Maurice Ralph Hilleman, whose vaccines probably saved more lives than any scientist in the past century, and whose research helps the medical establishment predict and prepare for upcoming flu seasons, died Monday of cancer at Chestnut Hill Hospital in Philadelphia. He was 85.
Hilleman created eight of the 14 most commonly used vaccines, including those for mumps, measles, chicken pox, pneumonia, meningitis, rubella and many other infectious diseases. He developed more than three dozen vaccines, more than any other scientist. His measles vaccine alone is estimated to prevent 1 million deaths worldwide every year.
“Among scientists, he is a legend. But to the general public, he is the world’s best kept secret,” said Anthony Fauci, director of the National Institute of Allergy and Infectious Diseases. “I think, without hyperbole, he as an individual has had a more positive impact on the health of the world than any other scientist, any other vaccinologist, in history.”
A scientist of uncommon versatility, Hilleman made significant contributions in both the laboratory and the clinic. His work is credited by scientists for virtually wiping out many of the dreaded and deadly childhood diseases that remained common just 40 years ago.
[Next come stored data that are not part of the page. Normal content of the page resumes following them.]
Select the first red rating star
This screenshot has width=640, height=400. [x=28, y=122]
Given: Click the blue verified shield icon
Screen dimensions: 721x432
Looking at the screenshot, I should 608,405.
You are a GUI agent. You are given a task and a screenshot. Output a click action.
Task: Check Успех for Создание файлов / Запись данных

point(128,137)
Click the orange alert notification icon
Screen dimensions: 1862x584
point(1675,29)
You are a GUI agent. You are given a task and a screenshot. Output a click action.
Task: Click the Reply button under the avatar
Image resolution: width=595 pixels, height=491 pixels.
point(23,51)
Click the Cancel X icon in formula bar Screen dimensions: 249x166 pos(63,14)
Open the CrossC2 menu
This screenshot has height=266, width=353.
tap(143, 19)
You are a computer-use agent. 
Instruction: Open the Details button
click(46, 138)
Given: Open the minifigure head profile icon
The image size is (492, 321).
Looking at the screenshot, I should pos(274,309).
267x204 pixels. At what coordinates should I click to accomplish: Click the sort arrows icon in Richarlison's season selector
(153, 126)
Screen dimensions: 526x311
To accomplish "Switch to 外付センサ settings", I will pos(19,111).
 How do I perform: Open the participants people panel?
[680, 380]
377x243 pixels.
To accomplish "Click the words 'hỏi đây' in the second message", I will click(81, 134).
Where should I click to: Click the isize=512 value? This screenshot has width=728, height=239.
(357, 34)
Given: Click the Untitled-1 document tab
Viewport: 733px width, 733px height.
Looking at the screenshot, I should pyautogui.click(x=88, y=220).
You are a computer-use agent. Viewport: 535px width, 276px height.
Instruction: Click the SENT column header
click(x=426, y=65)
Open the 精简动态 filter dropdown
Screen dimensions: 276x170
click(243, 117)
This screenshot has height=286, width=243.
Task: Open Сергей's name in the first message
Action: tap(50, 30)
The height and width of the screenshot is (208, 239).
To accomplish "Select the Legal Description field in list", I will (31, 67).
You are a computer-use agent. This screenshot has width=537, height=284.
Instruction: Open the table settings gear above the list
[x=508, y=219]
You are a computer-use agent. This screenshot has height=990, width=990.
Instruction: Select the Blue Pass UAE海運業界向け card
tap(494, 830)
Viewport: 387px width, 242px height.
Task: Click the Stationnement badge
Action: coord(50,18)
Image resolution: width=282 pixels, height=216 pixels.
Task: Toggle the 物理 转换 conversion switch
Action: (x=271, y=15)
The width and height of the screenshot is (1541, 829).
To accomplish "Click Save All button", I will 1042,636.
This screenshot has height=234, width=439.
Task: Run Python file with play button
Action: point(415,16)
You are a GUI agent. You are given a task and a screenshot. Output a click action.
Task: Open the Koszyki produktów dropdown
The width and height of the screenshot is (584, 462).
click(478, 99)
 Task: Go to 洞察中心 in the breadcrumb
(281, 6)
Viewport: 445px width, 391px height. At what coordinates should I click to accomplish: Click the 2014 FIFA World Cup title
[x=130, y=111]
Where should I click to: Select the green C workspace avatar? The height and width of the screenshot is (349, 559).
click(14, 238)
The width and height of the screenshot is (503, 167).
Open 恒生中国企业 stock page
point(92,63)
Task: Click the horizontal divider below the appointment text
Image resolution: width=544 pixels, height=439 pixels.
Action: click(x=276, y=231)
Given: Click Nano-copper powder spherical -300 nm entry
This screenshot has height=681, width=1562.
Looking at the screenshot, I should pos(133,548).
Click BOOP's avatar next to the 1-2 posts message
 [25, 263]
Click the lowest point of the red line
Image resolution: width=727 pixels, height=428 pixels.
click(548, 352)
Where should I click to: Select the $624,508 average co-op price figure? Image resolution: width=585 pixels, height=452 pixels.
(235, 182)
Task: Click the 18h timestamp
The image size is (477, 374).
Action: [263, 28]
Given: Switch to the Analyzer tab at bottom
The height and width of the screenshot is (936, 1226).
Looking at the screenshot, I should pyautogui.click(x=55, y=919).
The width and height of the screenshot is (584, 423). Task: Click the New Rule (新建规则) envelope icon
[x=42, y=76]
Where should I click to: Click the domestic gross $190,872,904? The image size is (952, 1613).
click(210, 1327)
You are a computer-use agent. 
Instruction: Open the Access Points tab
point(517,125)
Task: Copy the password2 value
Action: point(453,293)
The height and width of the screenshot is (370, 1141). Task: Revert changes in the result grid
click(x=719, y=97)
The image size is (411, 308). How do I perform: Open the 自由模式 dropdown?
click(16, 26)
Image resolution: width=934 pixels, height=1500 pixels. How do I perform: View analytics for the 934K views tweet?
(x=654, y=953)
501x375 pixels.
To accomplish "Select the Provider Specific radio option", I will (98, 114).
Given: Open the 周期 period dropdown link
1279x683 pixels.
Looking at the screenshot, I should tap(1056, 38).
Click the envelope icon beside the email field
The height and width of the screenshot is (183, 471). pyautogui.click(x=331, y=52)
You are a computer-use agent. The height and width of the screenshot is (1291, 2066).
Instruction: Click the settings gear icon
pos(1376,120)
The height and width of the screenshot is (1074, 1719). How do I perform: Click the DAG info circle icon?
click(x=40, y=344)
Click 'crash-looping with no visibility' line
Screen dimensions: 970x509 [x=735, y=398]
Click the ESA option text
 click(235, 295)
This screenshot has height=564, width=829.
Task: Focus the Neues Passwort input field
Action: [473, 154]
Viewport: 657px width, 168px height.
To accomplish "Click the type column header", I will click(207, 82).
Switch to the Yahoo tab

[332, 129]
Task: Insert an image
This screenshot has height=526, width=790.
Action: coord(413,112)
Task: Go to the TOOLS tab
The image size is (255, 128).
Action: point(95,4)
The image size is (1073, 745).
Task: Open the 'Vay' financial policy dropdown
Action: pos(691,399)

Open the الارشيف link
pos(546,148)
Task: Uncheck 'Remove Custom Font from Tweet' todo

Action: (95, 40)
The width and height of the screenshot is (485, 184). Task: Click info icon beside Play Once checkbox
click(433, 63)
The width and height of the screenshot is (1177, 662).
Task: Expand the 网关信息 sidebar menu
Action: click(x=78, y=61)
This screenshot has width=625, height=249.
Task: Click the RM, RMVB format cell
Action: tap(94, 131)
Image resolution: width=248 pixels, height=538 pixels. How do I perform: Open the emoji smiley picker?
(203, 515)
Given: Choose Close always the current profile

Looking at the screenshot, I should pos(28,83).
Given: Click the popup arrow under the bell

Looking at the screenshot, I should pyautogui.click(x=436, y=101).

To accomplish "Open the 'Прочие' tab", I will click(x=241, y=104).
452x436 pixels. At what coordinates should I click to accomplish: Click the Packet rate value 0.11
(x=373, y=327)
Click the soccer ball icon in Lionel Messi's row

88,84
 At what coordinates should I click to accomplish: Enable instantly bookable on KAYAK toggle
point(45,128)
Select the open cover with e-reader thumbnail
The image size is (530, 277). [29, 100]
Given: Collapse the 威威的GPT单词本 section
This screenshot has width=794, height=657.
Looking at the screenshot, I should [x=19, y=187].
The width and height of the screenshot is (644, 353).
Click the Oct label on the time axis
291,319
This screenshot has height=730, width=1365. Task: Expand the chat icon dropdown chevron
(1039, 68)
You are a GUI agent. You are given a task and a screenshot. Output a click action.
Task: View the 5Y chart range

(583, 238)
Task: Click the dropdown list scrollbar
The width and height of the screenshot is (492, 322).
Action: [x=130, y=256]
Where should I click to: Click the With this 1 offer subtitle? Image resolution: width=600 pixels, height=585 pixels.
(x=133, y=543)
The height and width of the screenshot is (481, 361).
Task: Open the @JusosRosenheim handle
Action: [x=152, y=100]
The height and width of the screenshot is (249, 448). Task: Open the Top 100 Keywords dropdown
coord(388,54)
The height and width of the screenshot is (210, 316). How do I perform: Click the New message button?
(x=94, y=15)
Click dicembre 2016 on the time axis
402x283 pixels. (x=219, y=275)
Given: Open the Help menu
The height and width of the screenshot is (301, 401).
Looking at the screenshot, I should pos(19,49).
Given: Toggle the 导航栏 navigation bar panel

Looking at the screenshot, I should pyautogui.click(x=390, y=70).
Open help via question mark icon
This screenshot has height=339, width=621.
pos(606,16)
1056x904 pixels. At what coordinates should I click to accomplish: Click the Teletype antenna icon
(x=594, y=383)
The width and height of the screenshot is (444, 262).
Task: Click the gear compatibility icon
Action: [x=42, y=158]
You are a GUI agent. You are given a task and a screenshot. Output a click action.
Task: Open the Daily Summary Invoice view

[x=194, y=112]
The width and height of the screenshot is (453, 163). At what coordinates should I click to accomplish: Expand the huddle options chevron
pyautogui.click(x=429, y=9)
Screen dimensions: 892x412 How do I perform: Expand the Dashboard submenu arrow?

He also figured out how to combine the shots for measles, mumps and rubella into one shot, followed by a booster, an advance welcomed by needle-averse children.
Fauci described Hilleman as both impatient and careful: “He had this irreverent, no-nonsense, let’s-get-it-done attitude that perfectly complemented a highly sophisticated intellect.”
Hilleman also pioneered the development of vaccines against hepatitis A and hepatitis B. In addition to his creation of nearly 40 vaccines, Hilleman discovered several viruses and discovered the genetic changes that occur when the influenza virus mutates, known as shift and drift.